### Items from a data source
::::::::
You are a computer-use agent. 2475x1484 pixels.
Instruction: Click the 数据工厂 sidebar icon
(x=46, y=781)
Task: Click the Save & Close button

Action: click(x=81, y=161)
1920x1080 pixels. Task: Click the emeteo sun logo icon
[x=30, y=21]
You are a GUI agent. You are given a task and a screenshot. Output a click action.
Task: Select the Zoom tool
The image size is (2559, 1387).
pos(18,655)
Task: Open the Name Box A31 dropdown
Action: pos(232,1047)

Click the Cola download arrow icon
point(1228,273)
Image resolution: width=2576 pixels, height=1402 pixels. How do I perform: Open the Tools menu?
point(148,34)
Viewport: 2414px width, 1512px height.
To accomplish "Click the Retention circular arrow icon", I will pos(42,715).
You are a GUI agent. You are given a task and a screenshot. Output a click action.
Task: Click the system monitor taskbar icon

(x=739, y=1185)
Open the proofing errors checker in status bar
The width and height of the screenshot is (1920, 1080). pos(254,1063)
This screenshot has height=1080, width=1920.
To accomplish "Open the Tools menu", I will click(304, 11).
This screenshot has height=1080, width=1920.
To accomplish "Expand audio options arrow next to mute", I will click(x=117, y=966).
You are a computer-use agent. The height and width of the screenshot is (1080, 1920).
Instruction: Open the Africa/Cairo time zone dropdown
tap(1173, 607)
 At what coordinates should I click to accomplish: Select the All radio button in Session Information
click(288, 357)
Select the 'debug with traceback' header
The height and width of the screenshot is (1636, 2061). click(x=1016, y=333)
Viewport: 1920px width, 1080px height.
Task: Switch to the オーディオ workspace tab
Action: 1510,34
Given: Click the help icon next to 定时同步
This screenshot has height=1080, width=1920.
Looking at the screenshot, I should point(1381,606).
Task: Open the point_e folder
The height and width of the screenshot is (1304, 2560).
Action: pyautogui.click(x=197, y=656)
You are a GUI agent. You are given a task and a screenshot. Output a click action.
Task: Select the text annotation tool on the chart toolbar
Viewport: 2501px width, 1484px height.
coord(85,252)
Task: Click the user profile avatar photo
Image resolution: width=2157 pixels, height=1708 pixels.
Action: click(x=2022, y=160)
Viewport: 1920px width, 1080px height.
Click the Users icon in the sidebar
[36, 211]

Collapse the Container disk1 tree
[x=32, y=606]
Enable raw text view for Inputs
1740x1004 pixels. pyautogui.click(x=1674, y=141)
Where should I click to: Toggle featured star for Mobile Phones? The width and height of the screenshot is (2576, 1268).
::::::::
### What to produce
Each entry above must be printed exactly as written.

### Final answer
You are a computer-use agent. 2475x1484 pixels.
Instruction: Click the 数据工厂 sidebar icon
(x=46, y=781)
Task: Click the Save & Close button

Action: click(x=81, y=161)
1920x1080 pixels. Task: Click the emeteo sun logo icon
[x=30, y=21]
You are a GUI agent. You are given a task and a screenshot. Output a click action.
Task: Select the Zoom tool
The image size is (2559, 1387).
pos(18,655)
Task: Open the Name Box A31 dropdown
Action: pos(232,1047)

Click the Cola download arrow icon
point(1228,273)
Image resolution: width=2576 pixels, height=1402 pixels. How do I perform: Open the Tools menu?
point(148,34)
Viewport: 2414px width, 1512px height.
To accomplish "Click the Retention circular arrow icon", I will pos(42,715).
You are a GUI agent. You are given a task and a screenshot. Output a click action.
Task: Click the system monitor taskbar icon

(x=739, y=1185)
Open the proofing errors checker in status bar
The width and height of the screenshot is (1920, 1080). pos(254,1063)
This screenshot has height=1080, width=1920.
To accomplish "Open the Tools menu", I will click(304, 11).
This screenshot has height=1080, width=1920.
To accomplish "Expand audio options arrow next to mute", I will click(x=117, y=966).
You are a computer-use agent. The height and width of the screenshot is (1080, 1920).
Instruction: Open the Africa/Cairo time zone dropdown
tap(1173, 607)
 At what coordinates should I click to accomplish: Select the All radio button in Session Information
click(288, 357)
Select the 'debug with traceback' header
The height and width of the screenshot is (1636, 2061). click(x=1016, y=333)
Viewport: 1920px width, 1080px height.
Task: Switch to the オーディオ workspace tab
Action: 1510,34
Given: Click the help icon next to 定时同步
This screenshot has height=1080, width=1920.
Looking at the screenshot, I should point(1381,606).
Task: Open the point_e folder
The height and width of the screenshot is (1304, 2560).
Action: pyautogui.click(x=197, y=656)
You are a GUI agent. You are given a task and a screenshot. Output a click action.
Task: Select the text annotation tool on the chart toolbar
Viewport: 2501px width, 1484px height.
coord(85,252)
Task: Click the user profile avatar photo
Image resolution: width=2157 pixels, height=1708 pixels.
Action: click(x=2022, y=160)
Viewport: 1920px width, 1080px height.
Click the Users icon in the sidebar
[36, 211]

Collapse the Container disk1 tree
[x=32, y=606]
Enable raw text view for Inputs
1740x1004 pixels. pyautogui.click(x=1674, y=141)
Where should I click to: Toggle featured star for Mobile Phones? The width and height of the screenshot is (2576, 1268).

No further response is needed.